In the political field he was a leader in the Democratic party until the formation of the Republican party, when he united with that organization and was one of its trusty leaders up to the date of his death. As a Democrat he was a member of the constitutional convention of 1850-51 and was very active in its deliberations. He was twice nominated for congress by his party, and twice defeated. He was a delegate to the national Democratic convention in 1856, and supported James Buchanan as the Democratic candidate for president. In 1857 he was the Democratic candidate for state auditor. In 1860 he supported Stephen A. Douglas for president. When Fort Sumter was fired upon he stood by the old flag, and was a bold uncompromising Union man and united with the Republican party. In 1861 he was elected state treasurer and was re-elected in 1863. In 1864 he was a delegate to the national Republican convention which re-nominated Abraham Lincoln, and in the same year was chairman of the Republican state executive committee. He was an elector on the Grant and Colfax ticket of 1868. For twenty years he was a member of the board of trustees of the Miami University, was president of the Citizens' National Bank, of Piqua, and was a successful business man.

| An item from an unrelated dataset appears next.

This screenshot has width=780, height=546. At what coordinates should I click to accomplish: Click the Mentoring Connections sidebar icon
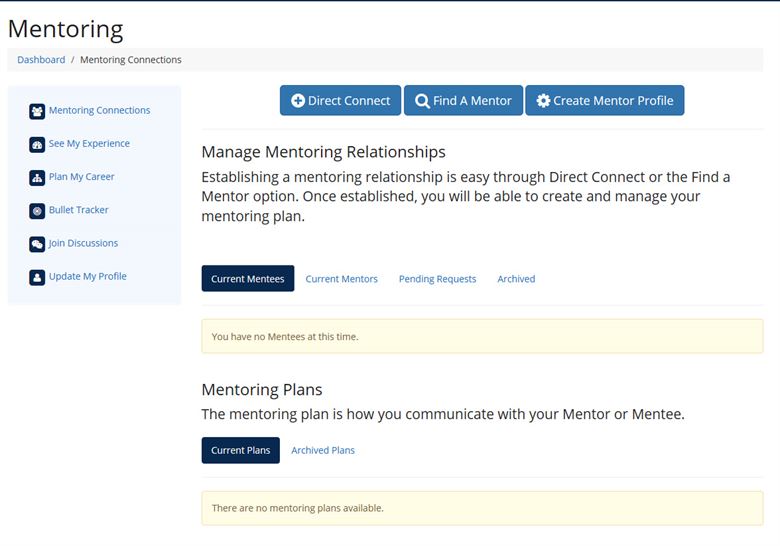coord(37,111)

In July, 1836, he was married to Miss -- McCorkle, daughter of Hon. John McCorkle, who bore him eight children and died in 1855. In 1856 he married Mrs. L. P. Morrow, of Indianapolis, Indiana. After a busy life and an honorable career Dr. Dorsey died in Piqua on the 15th day of May, 1885.
He was a man of scholarly attainments, well versed in the classics, and was also a man of thought and was a leader of men. He was a good speaker on the political platform, not so eloquent as logical, but was a man of firm convictions and had the courage to advocate whatever he believed to be right, whether it was popular or unpopular. He will long be remembered in Miami county.
Another of Piqua's prominent citizens was Godwin Volney Dorsey, M.D., who was born in 1812. He became treasurer of state, being elected during the exciting Brough-Vallandigham campaign of 1863, though his first elevation to that office took place in 1861. Dr. Dorsey was originally a Jeffersonian Democrat, but in 1849 he represented Miami, Darke, and Shelby Counties in the legislature as a Whig. From that time on, covering a period of many years, he filled various offices of trust. He was a man of comprehensive erudition and a profound scholar. He translated the best part of Horace, some Greek tragedies and a number of Latin medieval hymns. In therapeutics and surgery Dr. Dorsey stood at the head of his profession and his death was a loss to the city which he had honored by his learning and presence.